**** Artikel yang Ditampilkan

Perintis Gazebo dari Pandaan

Minggu, November 23, 2008
KORAN TEMPO, Sabtu, 27 September 2008 


Afin Usman
Foto-foto: ABDI PURMONO


Sampai setengah tahun pertama, produk yang laku cuma satu unit.

BISNIS gazebo dan rumah kayu bisa jadi terminal terakhir Afin Usman. Hidup lelaki 56 tahun ini sungguh berwarna. Menekuni jasa konstruksi pada 1976 mulai sebagai orang gajian hingga jadi pemilik usaha, dia mengakhirinya pada 2002. Afin beralih profesi menjadi pedagang tanaman hias dan kebun bibit di Pandaan, Pasuruan, Jawa Timur. Tapi jadi pedagang cuma bertahan tiga tahun.


Hati lelaki kelahiran Jombang, 15 Maret 1952, ini tertambat pada gazebo setelah rumah kayu yang ia bikin rampung pada 2005. Rumah artistik di Rungkut, Surabaya, itu seperti pertanda ada peluang bisnis di sini. "Tapi niat bisnis gazebo dan rumah kayu mulai muncul pada 2002," kata bapak tiga anak ini.

Bagi Afin, gazebo dan rumah kayu merupakan kreasi yang bisa menampung minatnya terhadap seni sekaligus pengalamannya di dunia konstruksi. Hatinya makin mantap menekuni bisnis ini setelah tahu belum ada pengusaha bidang ini di Jawa Timur. "Setahu saya, saya yang pertama di Jawa Timur," kata mantan mahasiswa Jurusan Arsitektur Universitas Merdeka, Malang, ini.

Afin menabalkan nama Tegalalang untuk nama usaha pembuatan gazebo dan rumah kayu miliknya. Nama Tegalalang ia pungut dari nama Desa Tegalalang di Kecamatan Ubud, Kabupaten Gianyar, Bali. Desa di bagian utara Ubud ini merupakan sentra kerajinan rumah tangga utama di Bali. Di Bali, gazebo disebut bale bengong dan jadi gerogak di lidah orang Lombok.

Saat mengawali usaha, Afin menempati tanah bengkok seluas seribu meter persegi milik Desa Karangjati, Kecamatan Pandaan, Pasuruan. Tanah yang dia sewa Rp 15 juta per tahun itu dulu tempat dia berdagang tanaman hias dan kebun bibit. Pesanan pertama dia dapat setelah enam bulan membuka warung. Satu gazebo laku Rp 7 juta.

Menurut Afin, meski seret pada paruh pertama, pesanan mulai lancar sejak gazebo perdana dipesan konsumen. Sepanjang 2005, ada 30 pesanan dengan nilai Rp 300 juta yang masuk. Modal awal Rp 200 juta pun bisa kembali saat itu juga plus tambahan Rp 100 juta. "Omzet segitu masih kecil, tapi saya tetap bersyukur produk saya mulai laku," katanya.

********

**Tugas yang Dikerjakan**:
(1) Menurut artikel tentang Afin Usman, dari mana nama usaha Tegalalang diambil?
(2) Tuliskan semua nilai uang dalam rupiah yang disebutkan dalam artikel tentang Afin Usman.

**** Baris Data

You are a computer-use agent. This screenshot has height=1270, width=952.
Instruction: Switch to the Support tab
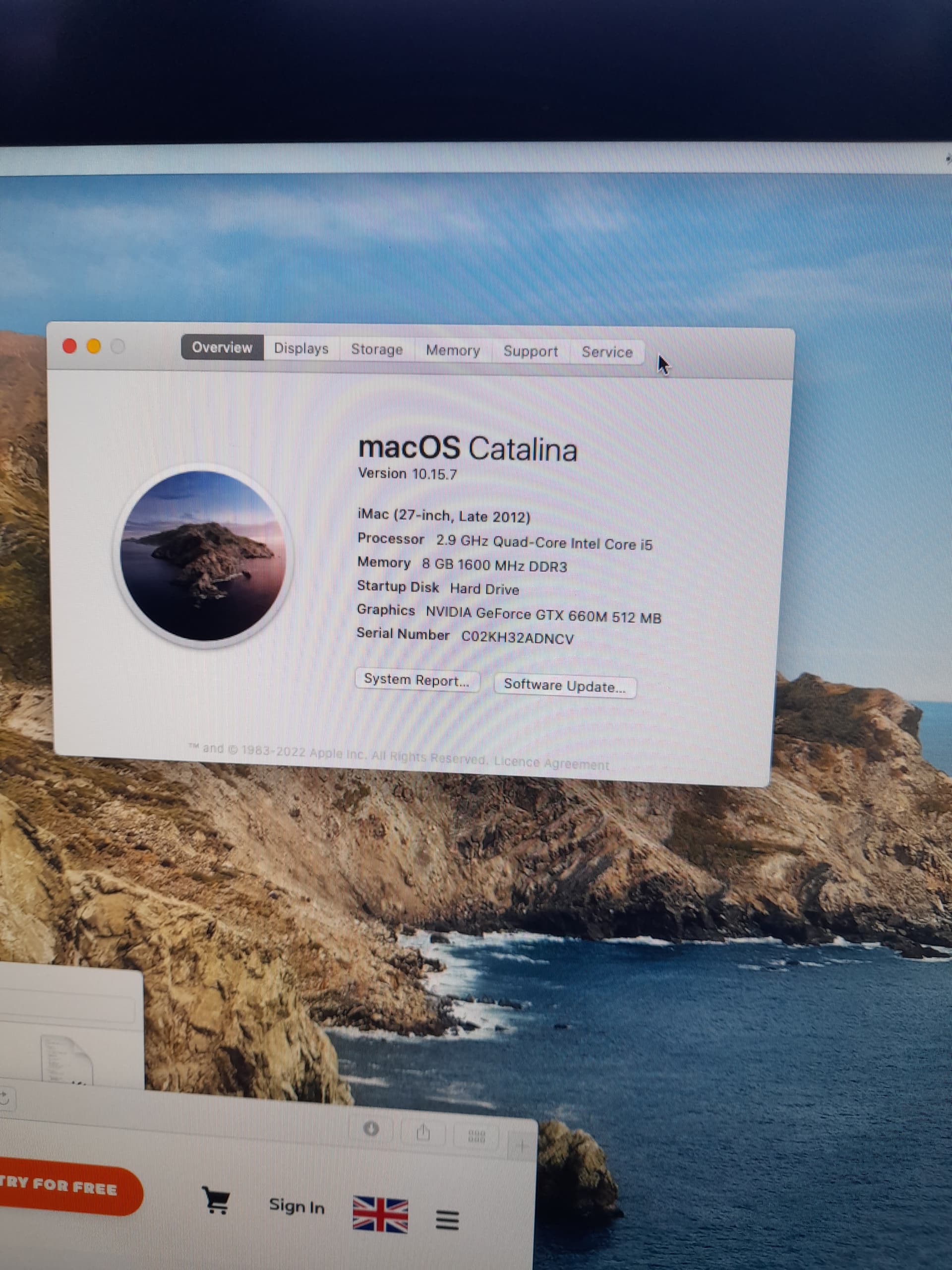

********

**Jawaban Tugas**:
(1) Dari nama Desa Tegalalang di Kecamatan Ubud, Kabupaten Gianyar, Bali.

(2) Rp 15 juta, Rp 7 juta, Rp 300 juta, Rp 200 juta, Rp 100 juta